My favorite dress shirt now looks like a night gown on me.
I literally LOL’d! Come to think of it my farting has lessened quite a bit and I quite enjoyed stinking out my kids
Ahhh crap. Thanks keto!
I was just in a meeting at work and wondering why there was a strong smell of butter. Was keto unlocking some new (weird) signals telling me I was hungry through the power of smell? No, clearly not. What was happening then?
I sat there, bemused, and got through most of the meeting. Then I reached into my pocket to grab my wallet (I wanted to check if I had a certain card in there before heading outside after the meeting) and everything became crystal clear in about 0.002 seconds.
My beautiful leather wallet was now a bit gloopy, and not its usual dark brown colour. My hands were instantly oily, like I’d just dipped my hand into a pot full of Vaseline. A quick glance at my hands and all became clear: I’d put two small butter portions in my pocket this morning to eat along with my breakfast and had completely forgotten about them. Clearly the top of my leg was too warm because it had gradually melted the butter during the course of the morning until the pocket now contained my wallet, two empty butter wrappers, and a pool of warm, golden butter.
I’ve washed my hand twice and still can’t get the smell out. I guess I’m Mr. Butter now for the rest of the day.
OMG, this should be in the humor thread!!! What a visual I got.
Old Butterbur, always forgetting things
Gonna have to start butter-proofing your pockets.
I can totally relate! At work they had a “bagel” day. I skipped the carbs but nicked these. Guess what I found in my purse?
First I was too big to wear a lot of my vintage T- Shirts. …

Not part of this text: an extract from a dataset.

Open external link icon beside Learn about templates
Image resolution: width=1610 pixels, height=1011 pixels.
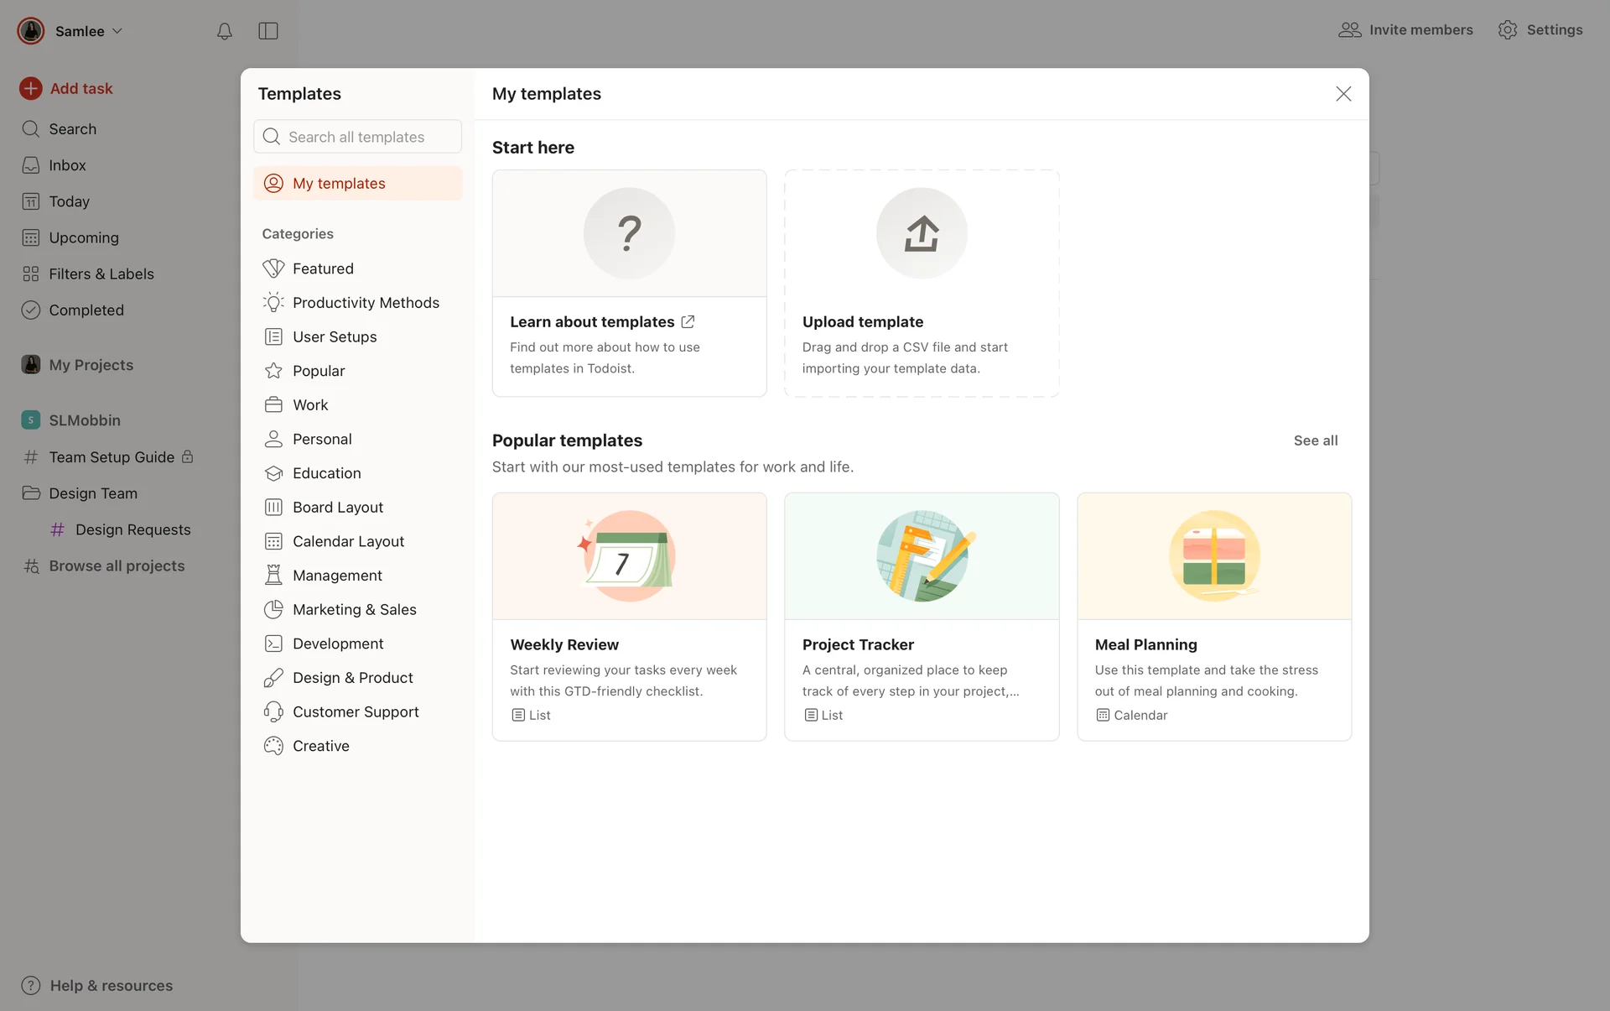point(688,321)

Pretty soon I am going to look ridiculous if I wear any of them cause they’re getting baggy
Time to find a seamstress and get those vintage Tees made into a quilt top. I have some tees with aboriginal art on them I will be doing that for shortly. I can’t bear to toss them out no matter how large they are. I don’t sew so will be hiring someone to do that for me.
I was trying to think of a guy friendly t-shirt hack. I quilt is perfect. Who doesn’t want a cosy jersey fabric blanket?
Speaking of vintage t-shirts, it’s highly possible I could fit into my Boston, Blue Oyster Cult, Journey, Van Halen, Styx, Head East, and original Prince concert t-shirts again someday. All purchased in my late teens and early twenties. I’m 55
@David_Stilley, I make gigantic t shirts into dresses by sewing a bit here and there. I don’t imagine you want a dress but sometimes just turning it inside out and sewing an inch in on both sides, up through the sleeves turns an xxl into a large. If you’re any good with a sewing machine it’s worth a try on those old true favorites!
This might be a too much information thing, but in the last week I’ve had a real problem with my underwear falling down constantly inside my pants. I wear scrubs to work so they don’t help keep them up like tighter pair of jeans or pants do. It’s very hard to discreetly pull your underwear up 30 times a day.
Here’s where a discrete safety pin or two can be of use. Or if you have a sewing machine, a quick nip and tuck at the seams.
I tend to like my shirts loose, so the ones that used to be bursting at the seams are now quite comfortable. I have a couple of pairs of 36-inch trousers that now fit—tightly, but they can actually be buttoned at the waist!—it’s amazing The underwear still fits, because this is the size I was when I got it. Fortunately, the Dollar Store has a decent selection, all at my favorite price: cheap!!
Or buy new underwear. Yep, they’re a good investment.
But if your underwear doesn’t have holes in it yet, it’s not yet time to shop for more!
Probably the wrong place for this discussion but the last time I bought underwear, I thought, “Gosh, these are kind of expensive.” It’s not like I was buying Victoria’s Secret. I was buying a multi pack of Hanes. I started thinking about it though, and really, how long do you hold onto your underwear? For an $18 purchase like I was making, I had to tell myself to stop being so silly and just spend the money.
Yeah, but 20 year old underwear has a certain patina that is absent from the new pairs…
I actually cried the day I could wear my “You are Here” tee again. I have a few other small tees that I can wear again as well. I had just really missed that tee, it has great sentimental value to me.
Darned keto, how can I get depressed when such joyous things like that happen?